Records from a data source

☆ ☆ ☆ ☆ ☆ ☆ ☆

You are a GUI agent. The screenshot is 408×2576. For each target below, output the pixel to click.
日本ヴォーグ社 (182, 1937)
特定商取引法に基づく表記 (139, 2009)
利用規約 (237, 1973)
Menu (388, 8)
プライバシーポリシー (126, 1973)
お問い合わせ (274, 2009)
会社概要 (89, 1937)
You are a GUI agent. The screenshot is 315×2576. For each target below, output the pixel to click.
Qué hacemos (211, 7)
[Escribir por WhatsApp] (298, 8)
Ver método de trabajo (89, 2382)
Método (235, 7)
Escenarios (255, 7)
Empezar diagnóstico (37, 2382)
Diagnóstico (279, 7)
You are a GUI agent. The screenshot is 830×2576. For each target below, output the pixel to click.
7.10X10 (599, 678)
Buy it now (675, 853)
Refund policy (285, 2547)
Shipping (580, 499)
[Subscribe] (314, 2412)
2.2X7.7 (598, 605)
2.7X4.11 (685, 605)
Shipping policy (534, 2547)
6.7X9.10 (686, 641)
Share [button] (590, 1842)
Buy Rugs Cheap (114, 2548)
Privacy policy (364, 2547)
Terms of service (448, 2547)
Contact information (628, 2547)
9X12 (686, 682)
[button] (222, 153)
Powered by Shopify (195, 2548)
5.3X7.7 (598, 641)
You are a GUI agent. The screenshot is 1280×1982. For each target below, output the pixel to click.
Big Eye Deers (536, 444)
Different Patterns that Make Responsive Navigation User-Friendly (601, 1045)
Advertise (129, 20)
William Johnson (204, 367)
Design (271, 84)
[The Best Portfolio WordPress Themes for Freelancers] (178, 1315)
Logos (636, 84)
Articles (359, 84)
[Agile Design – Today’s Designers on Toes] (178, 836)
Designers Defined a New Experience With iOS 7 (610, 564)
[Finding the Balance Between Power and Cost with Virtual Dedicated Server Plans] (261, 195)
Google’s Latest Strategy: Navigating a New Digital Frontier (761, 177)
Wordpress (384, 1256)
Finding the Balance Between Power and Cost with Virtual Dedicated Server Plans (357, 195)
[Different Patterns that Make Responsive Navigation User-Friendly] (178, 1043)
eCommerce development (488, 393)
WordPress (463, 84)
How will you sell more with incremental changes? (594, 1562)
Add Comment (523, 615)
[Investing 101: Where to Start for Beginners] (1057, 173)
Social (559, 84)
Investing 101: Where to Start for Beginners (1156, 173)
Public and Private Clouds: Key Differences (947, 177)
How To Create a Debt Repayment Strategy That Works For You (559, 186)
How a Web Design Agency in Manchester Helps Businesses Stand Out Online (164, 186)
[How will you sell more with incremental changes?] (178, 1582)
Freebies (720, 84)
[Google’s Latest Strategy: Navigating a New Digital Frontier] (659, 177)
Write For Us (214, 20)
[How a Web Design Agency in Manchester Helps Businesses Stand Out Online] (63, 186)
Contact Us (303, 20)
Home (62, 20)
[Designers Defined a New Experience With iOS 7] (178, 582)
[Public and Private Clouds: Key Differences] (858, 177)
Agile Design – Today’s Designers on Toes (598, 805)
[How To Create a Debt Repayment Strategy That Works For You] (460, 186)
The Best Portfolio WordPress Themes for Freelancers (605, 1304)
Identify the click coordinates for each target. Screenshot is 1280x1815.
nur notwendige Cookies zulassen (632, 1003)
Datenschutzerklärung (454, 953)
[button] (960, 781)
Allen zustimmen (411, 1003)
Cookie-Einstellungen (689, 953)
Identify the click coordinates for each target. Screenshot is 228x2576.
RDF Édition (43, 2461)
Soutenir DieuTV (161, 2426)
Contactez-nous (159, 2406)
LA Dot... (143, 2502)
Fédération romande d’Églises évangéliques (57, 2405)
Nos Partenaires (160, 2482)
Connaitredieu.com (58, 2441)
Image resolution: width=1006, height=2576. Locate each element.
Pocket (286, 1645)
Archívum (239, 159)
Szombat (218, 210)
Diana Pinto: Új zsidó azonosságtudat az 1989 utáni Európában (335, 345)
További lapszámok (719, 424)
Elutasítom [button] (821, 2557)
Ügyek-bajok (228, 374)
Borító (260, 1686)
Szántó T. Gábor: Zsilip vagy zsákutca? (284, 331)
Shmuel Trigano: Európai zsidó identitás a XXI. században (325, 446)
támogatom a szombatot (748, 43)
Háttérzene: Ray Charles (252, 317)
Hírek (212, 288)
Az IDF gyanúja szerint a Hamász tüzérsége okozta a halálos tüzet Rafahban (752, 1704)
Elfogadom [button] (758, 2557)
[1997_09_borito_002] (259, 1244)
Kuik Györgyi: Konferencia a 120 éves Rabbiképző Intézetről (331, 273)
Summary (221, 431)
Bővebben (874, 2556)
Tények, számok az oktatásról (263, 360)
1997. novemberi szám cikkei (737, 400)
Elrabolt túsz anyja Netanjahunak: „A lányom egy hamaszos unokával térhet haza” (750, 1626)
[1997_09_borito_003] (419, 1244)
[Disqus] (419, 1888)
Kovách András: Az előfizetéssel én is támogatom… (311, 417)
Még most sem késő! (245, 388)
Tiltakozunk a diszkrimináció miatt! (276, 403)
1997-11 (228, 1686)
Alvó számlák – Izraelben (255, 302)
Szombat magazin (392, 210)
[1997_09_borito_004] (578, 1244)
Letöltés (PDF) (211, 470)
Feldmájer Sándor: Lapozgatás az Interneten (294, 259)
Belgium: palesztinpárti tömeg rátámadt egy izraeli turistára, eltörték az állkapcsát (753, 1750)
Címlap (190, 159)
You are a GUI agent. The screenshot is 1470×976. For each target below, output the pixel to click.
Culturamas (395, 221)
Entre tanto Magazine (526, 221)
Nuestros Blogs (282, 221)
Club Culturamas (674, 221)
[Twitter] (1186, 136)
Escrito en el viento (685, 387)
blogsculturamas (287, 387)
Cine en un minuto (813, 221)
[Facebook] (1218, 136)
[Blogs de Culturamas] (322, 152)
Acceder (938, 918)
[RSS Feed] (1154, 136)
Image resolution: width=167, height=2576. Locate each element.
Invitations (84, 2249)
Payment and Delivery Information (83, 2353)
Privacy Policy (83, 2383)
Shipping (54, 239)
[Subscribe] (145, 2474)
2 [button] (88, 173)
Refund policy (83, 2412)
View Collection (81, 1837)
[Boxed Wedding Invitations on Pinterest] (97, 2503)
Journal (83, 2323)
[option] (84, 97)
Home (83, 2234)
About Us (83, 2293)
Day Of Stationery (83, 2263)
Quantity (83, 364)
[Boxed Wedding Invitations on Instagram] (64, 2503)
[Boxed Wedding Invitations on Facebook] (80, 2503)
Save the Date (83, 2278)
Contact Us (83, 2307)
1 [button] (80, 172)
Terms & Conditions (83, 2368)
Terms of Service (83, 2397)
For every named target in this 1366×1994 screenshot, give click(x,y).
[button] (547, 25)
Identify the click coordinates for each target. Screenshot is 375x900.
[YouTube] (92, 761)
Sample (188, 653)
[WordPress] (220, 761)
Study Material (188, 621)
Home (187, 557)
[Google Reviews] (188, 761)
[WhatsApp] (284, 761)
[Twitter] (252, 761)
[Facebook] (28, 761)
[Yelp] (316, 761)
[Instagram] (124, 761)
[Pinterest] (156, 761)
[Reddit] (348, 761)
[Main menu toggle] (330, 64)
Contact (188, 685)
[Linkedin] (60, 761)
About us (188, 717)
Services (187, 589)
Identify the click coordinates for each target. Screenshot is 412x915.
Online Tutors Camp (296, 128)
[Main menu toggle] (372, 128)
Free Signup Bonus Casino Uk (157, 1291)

☆ ☆ ☆ ☆ ☆ ☆ ☆

# ACTION ITEM
Looking through the data above, copy out each line in which the string "Navigating" occurs.

# WORKED SOLUTION
Google’s Latest Strategy: Navigating a New Digital Frontier (761, 177)
[Google’s Latest Strategy: Navigating a New Digital Frontier] (659, 177)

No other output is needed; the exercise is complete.